::: DATA SECTION

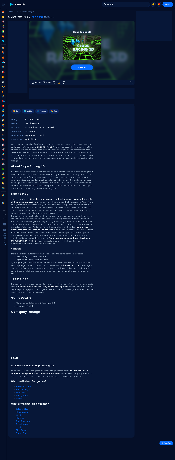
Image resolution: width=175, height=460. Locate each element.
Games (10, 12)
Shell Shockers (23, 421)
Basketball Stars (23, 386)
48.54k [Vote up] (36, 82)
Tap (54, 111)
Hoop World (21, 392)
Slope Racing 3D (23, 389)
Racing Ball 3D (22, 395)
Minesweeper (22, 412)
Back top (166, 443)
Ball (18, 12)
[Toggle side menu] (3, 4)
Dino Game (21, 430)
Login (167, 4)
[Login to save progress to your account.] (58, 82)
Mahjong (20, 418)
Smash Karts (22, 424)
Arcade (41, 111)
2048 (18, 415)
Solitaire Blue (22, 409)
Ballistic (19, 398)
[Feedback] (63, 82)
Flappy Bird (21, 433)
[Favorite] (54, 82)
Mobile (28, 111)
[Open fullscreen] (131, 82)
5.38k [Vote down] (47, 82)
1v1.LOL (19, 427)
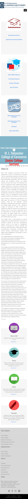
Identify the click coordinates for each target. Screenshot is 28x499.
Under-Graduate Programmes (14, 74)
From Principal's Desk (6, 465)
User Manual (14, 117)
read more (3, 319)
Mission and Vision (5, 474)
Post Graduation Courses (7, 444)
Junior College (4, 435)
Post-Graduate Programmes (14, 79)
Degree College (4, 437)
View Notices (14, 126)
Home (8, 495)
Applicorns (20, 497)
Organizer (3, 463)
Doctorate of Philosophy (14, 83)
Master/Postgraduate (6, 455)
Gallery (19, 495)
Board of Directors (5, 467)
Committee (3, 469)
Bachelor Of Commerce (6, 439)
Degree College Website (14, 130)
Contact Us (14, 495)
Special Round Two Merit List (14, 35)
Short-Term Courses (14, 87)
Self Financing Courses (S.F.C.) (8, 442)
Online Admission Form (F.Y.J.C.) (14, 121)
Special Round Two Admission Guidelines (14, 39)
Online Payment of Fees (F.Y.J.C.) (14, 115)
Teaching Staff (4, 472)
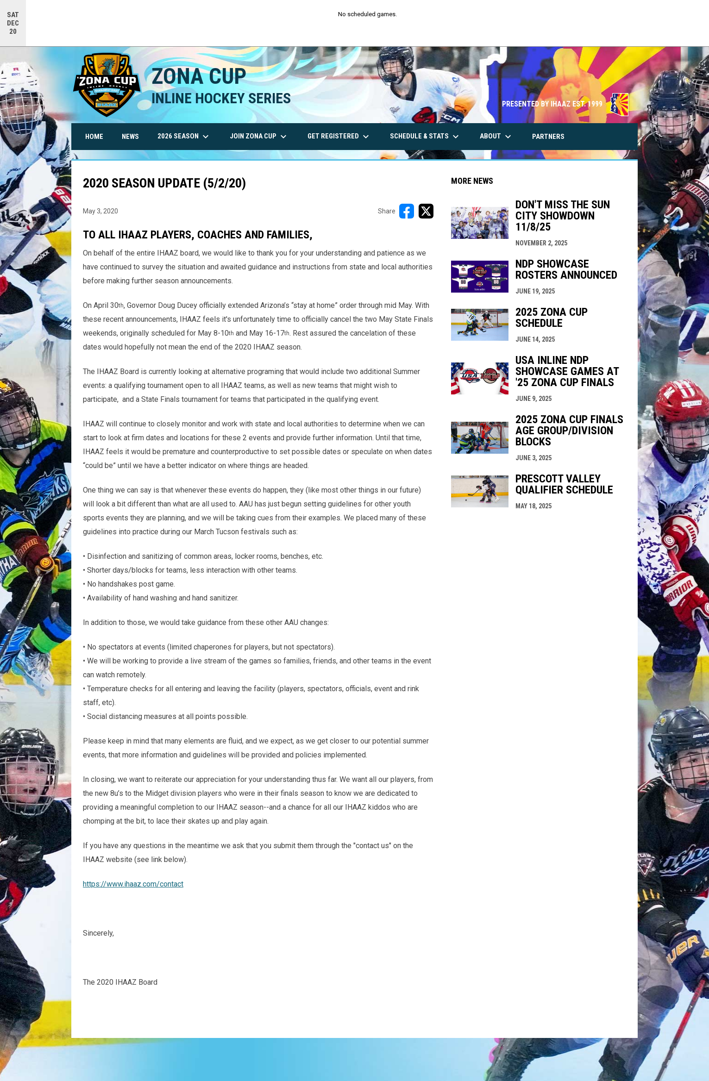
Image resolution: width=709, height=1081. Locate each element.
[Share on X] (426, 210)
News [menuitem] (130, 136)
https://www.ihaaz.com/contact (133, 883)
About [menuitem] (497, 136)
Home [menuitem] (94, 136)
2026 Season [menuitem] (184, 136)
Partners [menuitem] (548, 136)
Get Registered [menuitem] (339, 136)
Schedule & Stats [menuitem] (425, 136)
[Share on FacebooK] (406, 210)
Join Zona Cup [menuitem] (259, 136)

::::::

Please pull out every line above that contains the string "resolution". Letter case must match.

Image resolution: width=175, height=460. Locate each element.
Image resolution: width=709, height=1081. Locate each element.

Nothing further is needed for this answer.